L'Algérie d'aujourd'hui est caractérisée par deux constats tout aussi contradictoires qu'indéniables : le président Bouteflika est souffrant et de plus en plus affaibli ; mais il demeure toujours l'homme fort du pays. Ces deux faces de la réalité algérienne actuelle sont incarnées dans la prestation de serment d'hier. D'un côté, on a vu un chef de l'Etat au visage crispé, au regard figé et à la diction pénible. Mais président qui a tout de même réussi à se faire réélire, et qui rempile pour un nouveau mandat. Mieux, un président qui s'attèle déjà à l'organisation de son architecture gouvernementale.

Abdoulaziz Bouteflika et ses proches ne sont pas loin d'avoir raison de tous les détracteurs qui, ces derniers temps, n'ont cessé d'épiloguer sur la santé du
président algérien. Ne niant pas le fait que leur leader est souffrant, les proches du chef de l'Etat algérien estiment cependant que la maladie n'est pas de nature à empêcher Bouteflika d’exercer convenablement ses fonctions. Toute l'image que le pouvoir algérien essaie de renvoyer semble bâtie autour cet argumentaire-là.

Il en découle qu'on ne se gêne plus d'afficher le président en fauteuil roulant. De même, qu'il ne soit pas en mesure d’esquisser le moindre sourire, le jour de sa prestation de serment, n'est pas particulièrement dramatique ! Qu'il manifeste des signes de fatigue durant le défilé d'hier, cela aussi est compréhensible ! Enfin, qu'il butte sur les mots, en répétant le texte de la prestation de serment, n'a rien de surprenant pour les Algériens qui savent que c'est un président à la fois âgé et souffrant qu'ils ont réélu.

Le combat ne consiste plus à essayer de nier la maladie. Au regard des signes qui sont directement perceptibles, cette bataille-là est perdue depuis longtemps, mais la tyrannie du pouvoir est forte que tout.
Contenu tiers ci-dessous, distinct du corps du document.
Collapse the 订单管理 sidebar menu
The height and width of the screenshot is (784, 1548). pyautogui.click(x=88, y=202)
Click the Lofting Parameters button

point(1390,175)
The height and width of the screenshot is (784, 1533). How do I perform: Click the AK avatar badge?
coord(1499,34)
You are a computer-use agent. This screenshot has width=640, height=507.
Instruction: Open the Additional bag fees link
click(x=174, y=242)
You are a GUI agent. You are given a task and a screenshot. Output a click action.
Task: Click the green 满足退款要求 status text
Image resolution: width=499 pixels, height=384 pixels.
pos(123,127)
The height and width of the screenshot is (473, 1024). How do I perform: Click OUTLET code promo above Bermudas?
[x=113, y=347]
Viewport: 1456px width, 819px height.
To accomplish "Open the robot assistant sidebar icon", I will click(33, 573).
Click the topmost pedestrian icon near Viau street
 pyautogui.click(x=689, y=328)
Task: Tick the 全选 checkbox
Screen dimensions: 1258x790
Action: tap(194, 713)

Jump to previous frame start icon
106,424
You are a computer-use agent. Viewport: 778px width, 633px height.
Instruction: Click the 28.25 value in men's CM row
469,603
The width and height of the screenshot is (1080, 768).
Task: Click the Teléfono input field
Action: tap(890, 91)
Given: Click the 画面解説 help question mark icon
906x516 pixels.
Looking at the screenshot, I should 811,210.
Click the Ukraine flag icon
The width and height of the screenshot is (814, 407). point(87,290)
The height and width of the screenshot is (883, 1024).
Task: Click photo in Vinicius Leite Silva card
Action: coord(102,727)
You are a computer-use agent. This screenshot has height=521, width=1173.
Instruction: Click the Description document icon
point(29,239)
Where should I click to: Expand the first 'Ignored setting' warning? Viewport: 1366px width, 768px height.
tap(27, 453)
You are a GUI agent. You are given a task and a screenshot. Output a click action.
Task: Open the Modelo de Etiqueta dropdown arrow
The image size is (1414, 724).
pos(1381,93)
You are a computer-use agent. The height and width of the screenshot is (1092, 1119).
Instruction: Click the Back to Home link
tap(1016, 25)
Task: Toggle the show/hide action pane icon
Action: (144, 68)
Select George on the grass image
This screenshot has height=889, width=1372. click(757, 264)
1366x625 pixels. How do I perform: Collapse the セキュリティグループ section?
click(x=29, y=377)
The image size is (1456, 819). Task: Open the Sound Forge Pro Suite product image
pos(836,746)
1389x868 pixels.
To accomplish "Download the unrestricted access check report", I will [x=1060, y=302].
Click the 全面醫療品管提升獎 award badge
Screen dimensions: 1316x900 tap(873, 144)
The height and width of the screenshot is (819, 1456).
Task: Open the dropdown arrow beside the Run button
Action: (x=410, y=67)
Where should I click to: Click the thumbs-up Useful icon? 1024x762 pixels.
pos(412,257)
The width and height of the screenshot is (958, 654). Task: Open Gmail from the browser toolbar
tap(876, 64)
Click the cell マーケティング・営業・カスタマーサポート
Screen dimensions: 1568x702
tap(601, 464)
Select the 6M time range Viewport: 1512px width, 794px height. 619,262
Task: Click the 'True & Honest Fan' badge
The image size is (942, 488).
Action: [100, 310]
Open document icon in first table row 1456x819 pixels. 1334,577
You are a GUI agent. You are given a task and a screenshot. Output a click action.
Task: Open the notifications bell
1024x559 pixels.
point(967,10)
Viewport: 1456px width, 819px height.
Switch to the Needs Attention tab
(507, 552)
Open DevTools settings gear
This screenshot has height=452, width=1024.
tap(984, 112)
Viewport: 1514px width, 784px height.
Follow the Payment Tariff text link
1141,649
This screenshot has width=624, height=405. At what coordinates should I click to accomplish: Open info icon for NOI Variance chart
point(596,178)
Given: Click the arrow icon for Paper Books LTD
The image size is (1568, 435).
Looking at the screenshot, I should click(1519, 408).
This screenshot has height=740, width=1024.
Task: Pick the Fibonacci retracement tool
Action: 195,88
Les partisans du chef de l'Etat bâtissent plutôt leur stratégie de com sur le fait de qu'en dépit de tout, Bouteflika reste maître du jeu politique. C'est ainsi qu'on le fait passer pour celui qui, de son palais, a piloté des mains de maître la campagne électorale, en répartissant les rôles entre ses proches. Et pour ne pas qu'un éventuel
retard dans la prestation de serment prête à controverse, cette dernière a été organisée hier même. Peu importe la forme, l'essentiel était qu'elle se tienne.

Dans la foulée, Abdelmaleck Sellal retrouve ses fonctions de premier ministre. Promptitude qu'on voudrait faire passer pour de la pro-activité. Et le moins qu'on puisse dire c'est que c'est plutôt réussi. Pas sûr cependant que toute cette mise en scène réussisse à calmer l'inquiétude et les craintes des Algériens. Au contraire, pour beaucoup d'entre eux, le cinéma actuel confirme leurs appréhensions.

A savoir qu'ils seront désormais dirigés par procuration, convaincus qu'ils sont, que ce n'est pas celui pour lequel ils ont voté qui pousse les pions. En cela, la reconduction d'Abdelmaleck Sellal au poste de premier ministre, signe la situation d’un Etat en « stagflation ».